I can hear the sarcastic groans of sympathy even before I write these words. But I’m suffering with a sushi plethora dilemma. There are too many excellent sushi restaurants in my life.
Yeah, yeah, yeah. I know; there can’t be such a thing.
So, how many is too many?
Certainly it can’t be just one. Some unfortunate souls may live in places where they don’t have even one great sushi restaurant. But I suspect most readers of this magazine have a favorite place at which they salve their sushi cravings.
I’ve known people whose favorite place seems to involve a revolving door. I have a friend who used to tell me about the great new sushi restaurant he found; I’d try it and by the time I would see him to tell him I had been to the place and liked it, he would tell me he doesn’t go there anymore because he found another new place.

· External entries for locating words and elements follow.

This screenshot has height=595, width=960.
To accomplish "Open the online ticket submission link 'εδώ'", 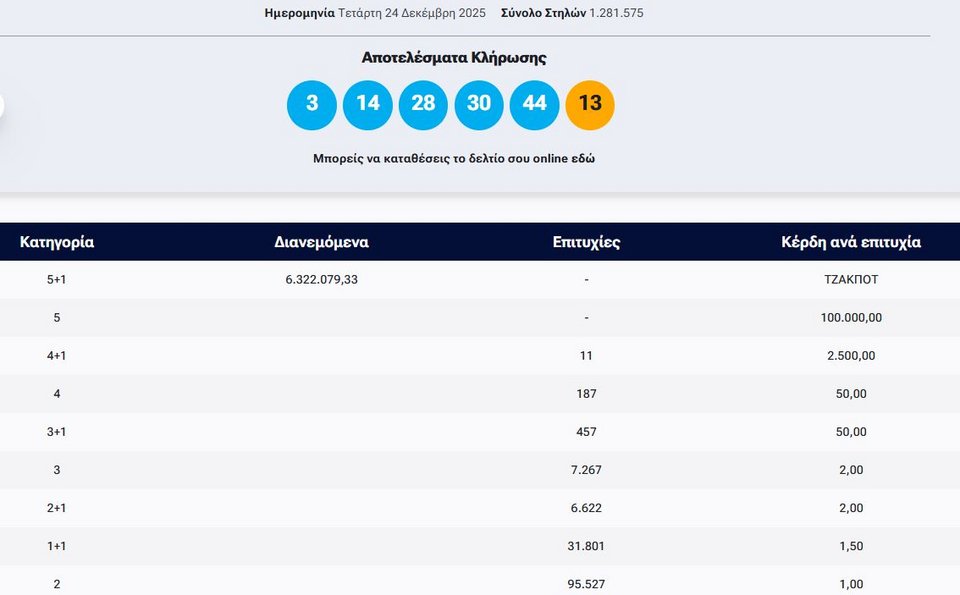I will click(x=582, y=159).
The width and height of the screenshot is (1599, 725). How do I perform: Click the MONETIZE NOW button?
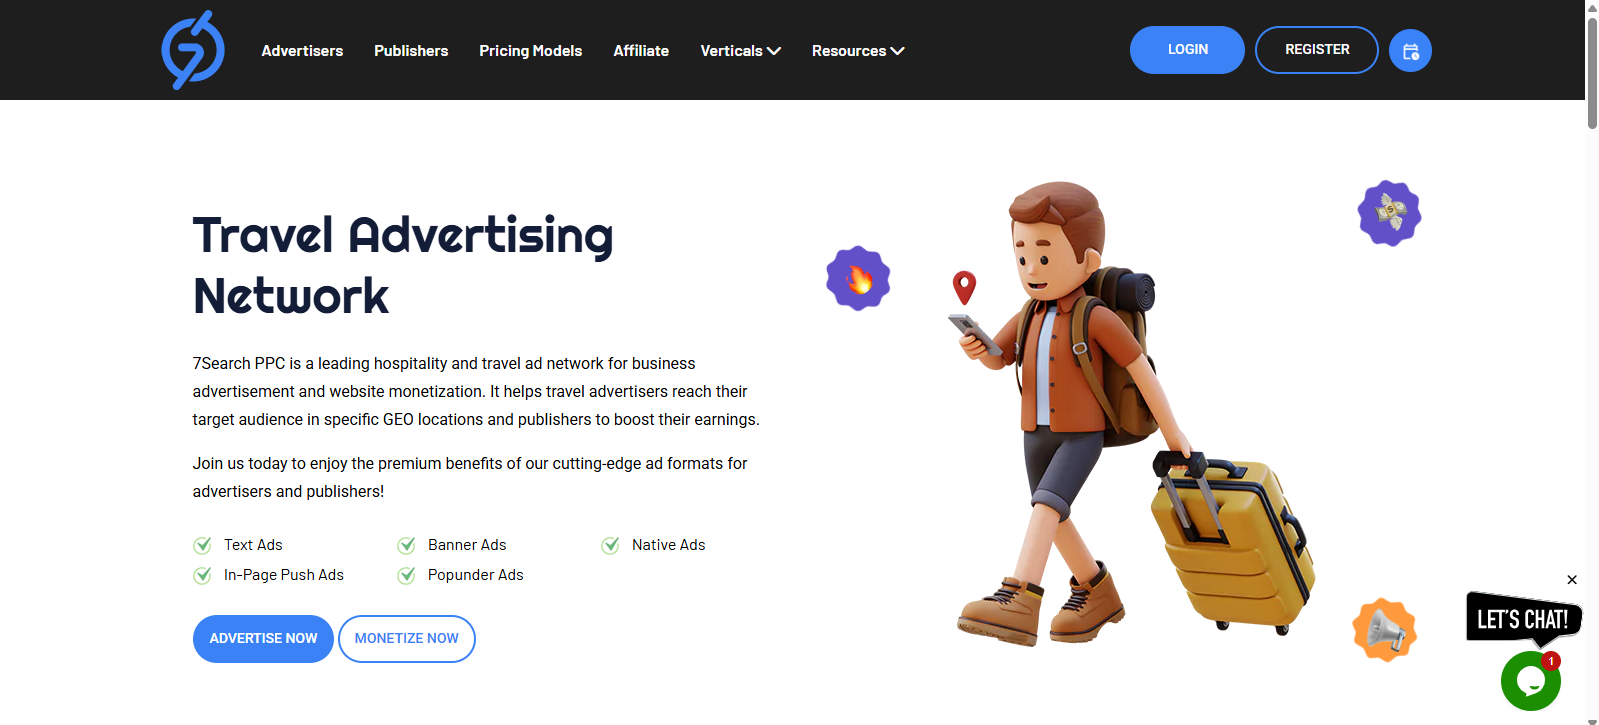click(x=407, y=639)
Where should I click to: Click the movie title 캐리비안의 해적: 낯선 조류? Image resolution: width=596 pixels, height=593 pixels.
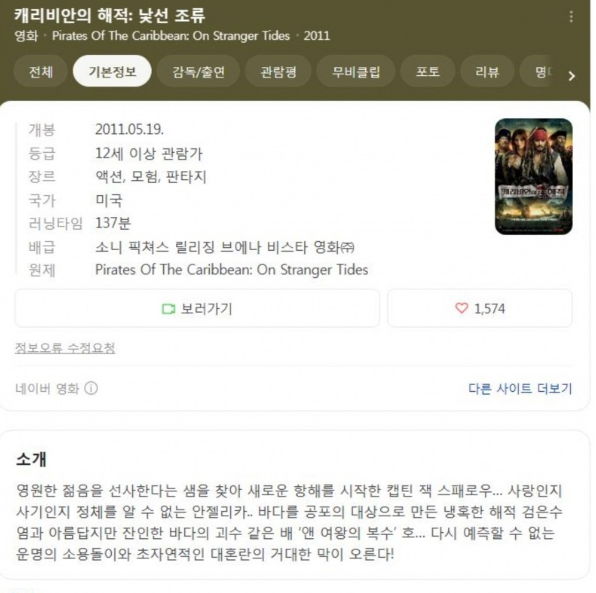click(110, 15)
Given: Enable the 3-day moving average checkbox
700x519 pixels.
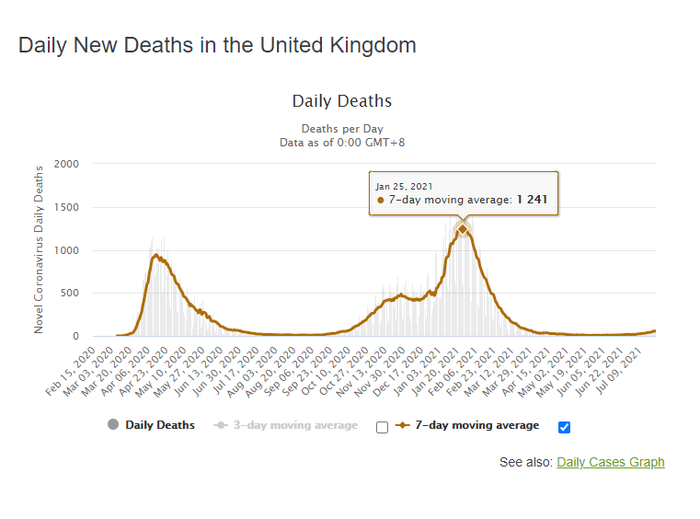Looking at the screenshot, I should point(382,427).
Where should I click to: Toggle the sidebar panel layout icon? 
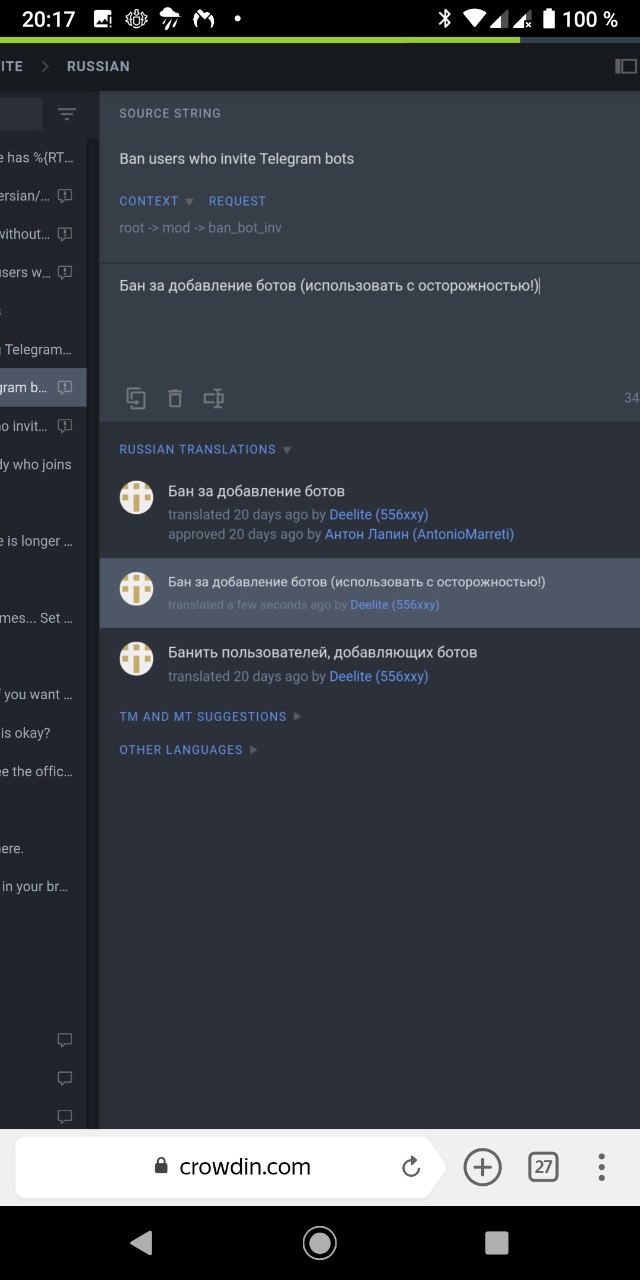click(x=626, y=66)
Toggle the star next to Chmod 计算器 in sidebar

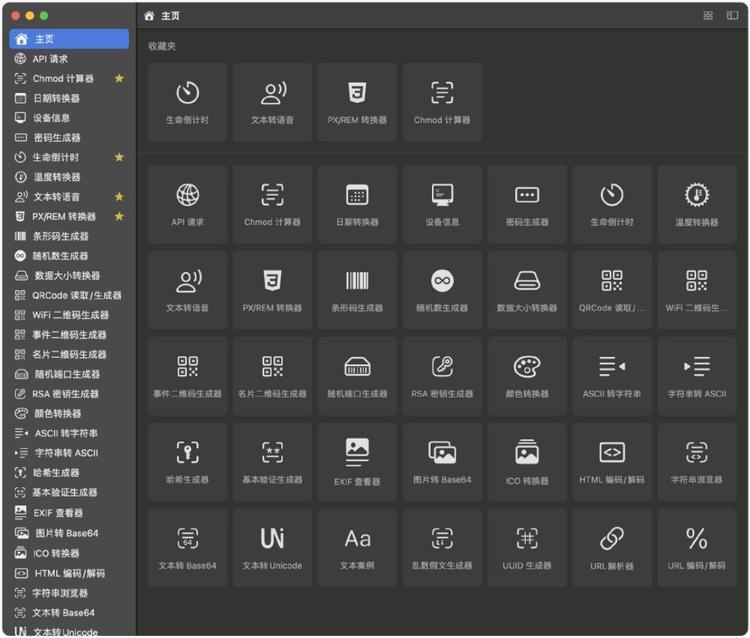pos(119,78)
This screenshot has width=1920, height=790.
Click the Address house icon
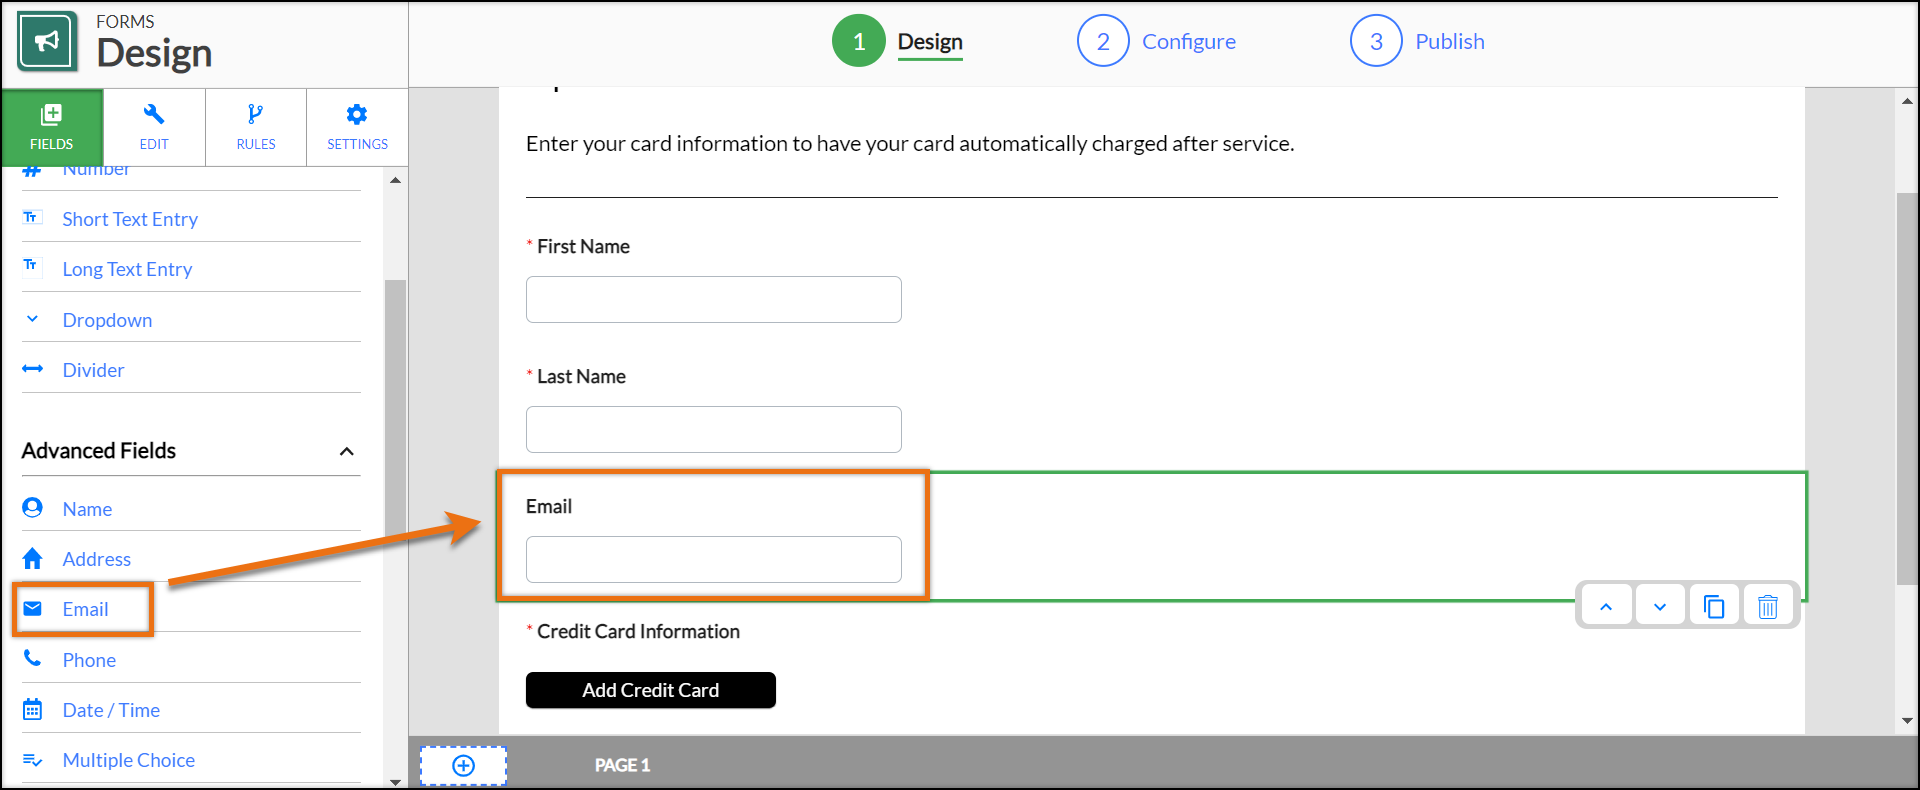(33, 558)
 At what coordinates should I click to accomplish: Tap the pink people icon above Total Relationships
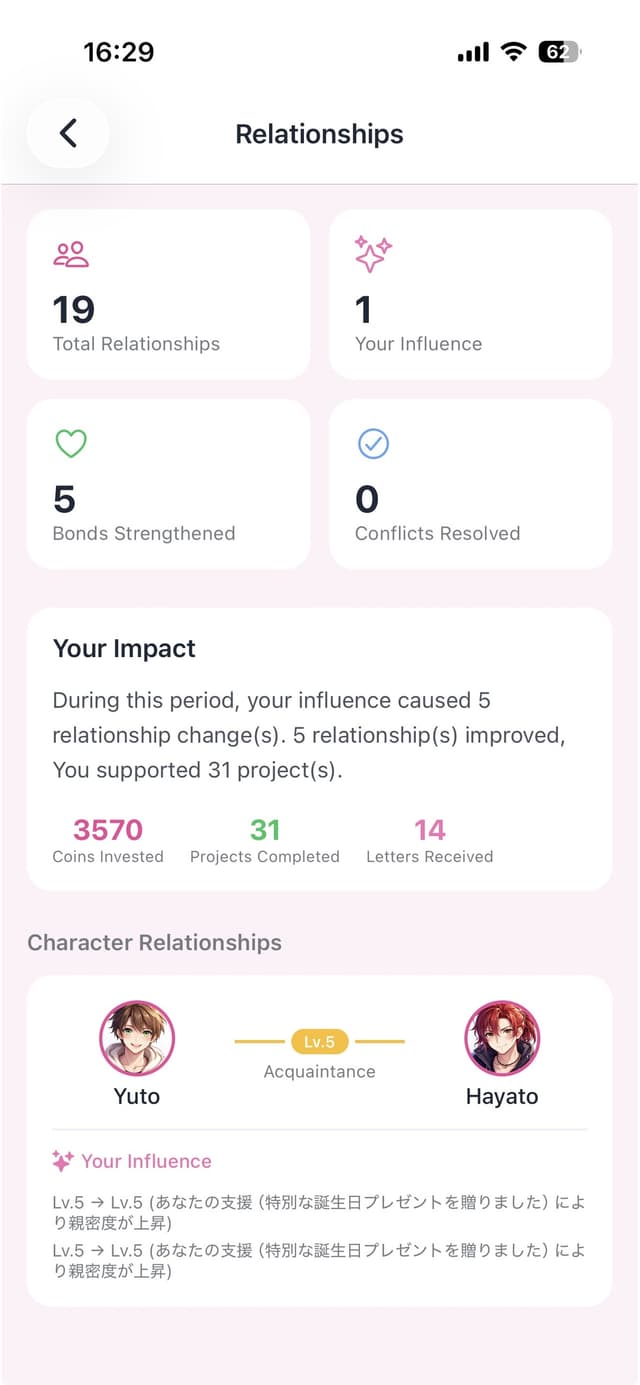(x=70, y=253)
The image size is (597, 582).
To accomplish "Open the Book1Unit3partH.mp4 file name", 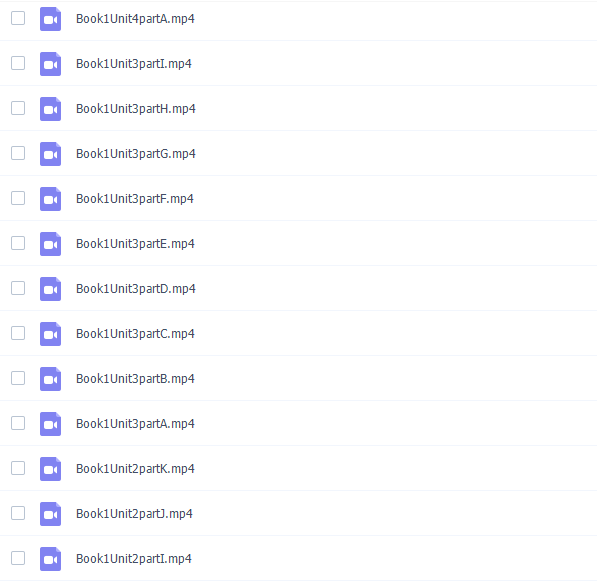I will click(136, 109).
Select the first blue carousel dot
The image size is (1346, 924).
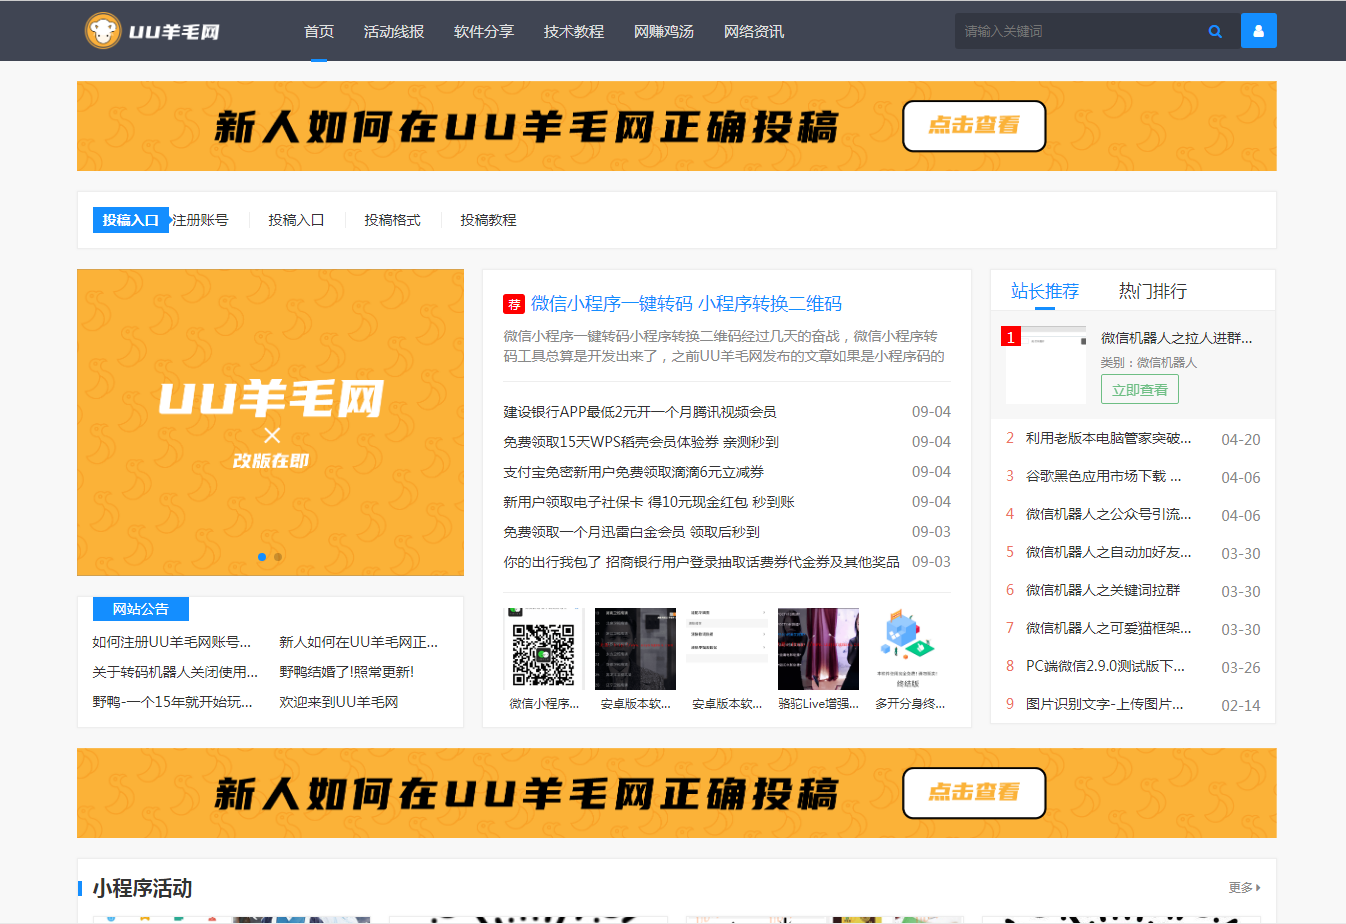262,557
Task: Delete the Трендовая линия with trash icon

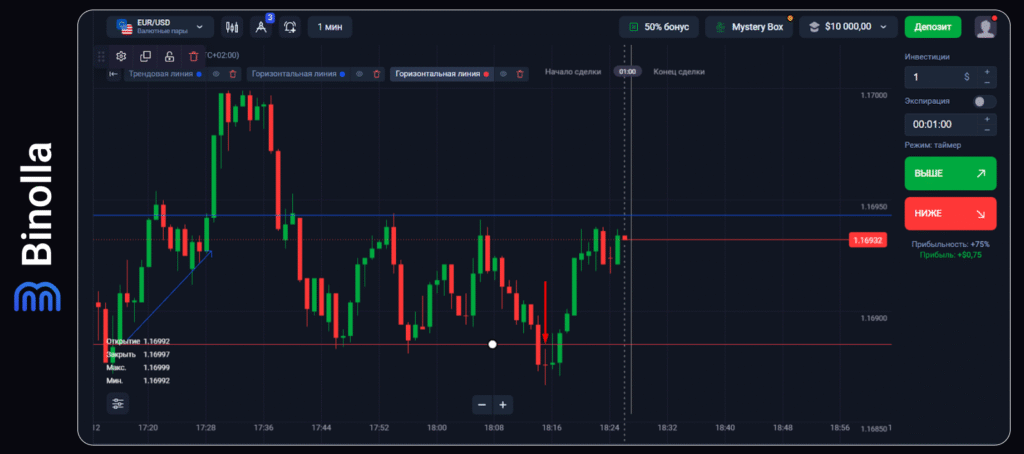Action: [x=233, y=74]
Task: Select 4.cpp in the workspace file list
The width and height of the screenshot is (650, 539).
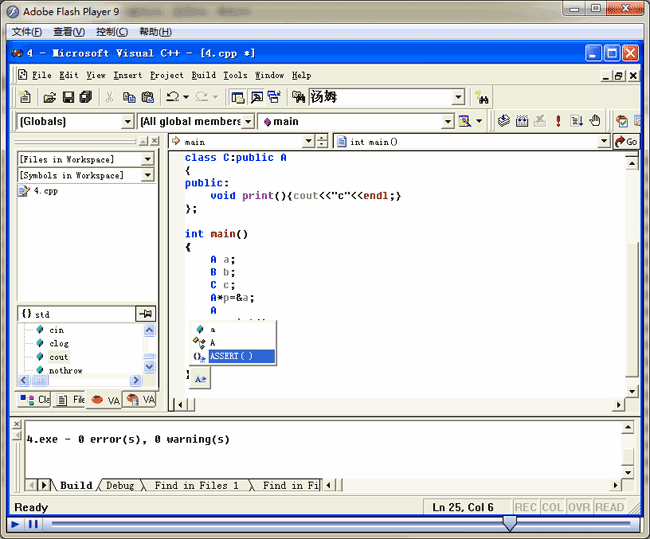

That’s not my style. I find a sushi restaurant and chef I like and stick around, sometimes for years.
So, is two too many?
Depends. If they are on the same block or even a few blocks apart it could be problematic. How would you decide where to go when you felt like some great toro, or yellowtail belly, or Tasmanian sea trout? But if they’re 15 miles apart in different neighborhoods it might not be much of a problem.
My good friend Amanda is my number one sushi buddy. She lives on the city side of “the hill” that divides the San Fernando Valley from the rest of the City of Los Angeles. For all sorts of reasons it makes perfect sense for me to drive over the hill to meet her for sushi at a place convenient to her work and home.
For some time now that place has been Hirozen, a small restaurant just west of Hollywood and not quite as far west as the west side. We’ve been going there about once a week for months.
At the same time, I have Asanebo just a couple of miles from my home and office. Distance and traffic make it impractical for Amanda to get there from work but I’m able to get there a few times each month.
Those are my two standby places – Hirozen and Asanebo. Each excellent and it two different parts of town. There also are trips downtown for a sushi lunch with my friend Lisa at R23 every few weeks.
So far not really a plethora and not even close to a dilemma.
But wait. Enter the picture one Todd Murakami.
Todd has been cutting fish for me for nearly 27 years. It began when he was a young sushi chef at Iroha in Studio City CA. Our son, John, and I were at the end of sushi bar after each of his high school baseball games. He would still be in uniform and he and Todd became friends. When our son, Lloyd, was in town from college he would join us. Between baseball seasons you could find me at Iroha at least once a week, usually with John by my side, When John left for college on the east coast I stayed on as a Todd regular at Iroha.
Later, Todd opened his own place in West Hollywood – Murakami. It quickly became one of the most popular shush spots in Los Angeles. I was there at least once a week, often accompanied by Amanda, Lisa, my wife Jennifer or any number of other people.
Todd sold his West Hollywood restaurant and returned to Japan a few years ago. After an absence of several years, he opened a small place on Wilcox Avenue just north of Hollywood Boulevard. He closed that place last September and in December opened a new place on Melrose Avenue, not very far from Hirozen.
Now both the plethora and the dilemma come into focus. We love Hirozen. But we also love Todd. Most of what I know and appreciate about sushi rests on the foundation of what I learned from Todd. He taught me to eat halibut fin at a time when sushi chefs kept it as a delicacy for themselves. Todd taught me that top grade uni is to be sought after and converted me into an uni fan. Todd’s carpaccio still is unmatched. The sushi rice at Todd’s is always perfect.
But … but … what about Hirozen? The variety of fish available every night is stunning. I can have 33 or 34 pieces of sushi in one sitting. Each piece is different from all the others and there will be a few items in the case that I will not have eaten. And each piece is delicious.
Now you see the dilemma. We have to choose between Murakami and Hirozen, two excellent sushi restaurants, either of which would make the top of anyone’s dance card anywhere else. We could just double the number of times we meet for sushi, but that’s not likely to happen. We could alternate. Not a bad idea. But we’re definitely going to have to figure this out.
What I’m sure of, however, is that I have a first class, A-number-one, legitimate plethora of world class sushi restaurants in my life – Murakami, Hirozen, Asanebo, R23 – and that clearly adds up to a dilemma.
There is another thing of which I am equally certain – just about everyone reading this will be quick to tell me of places I’ve left off the list and must try and of the handful of places that present them with the same dilemma.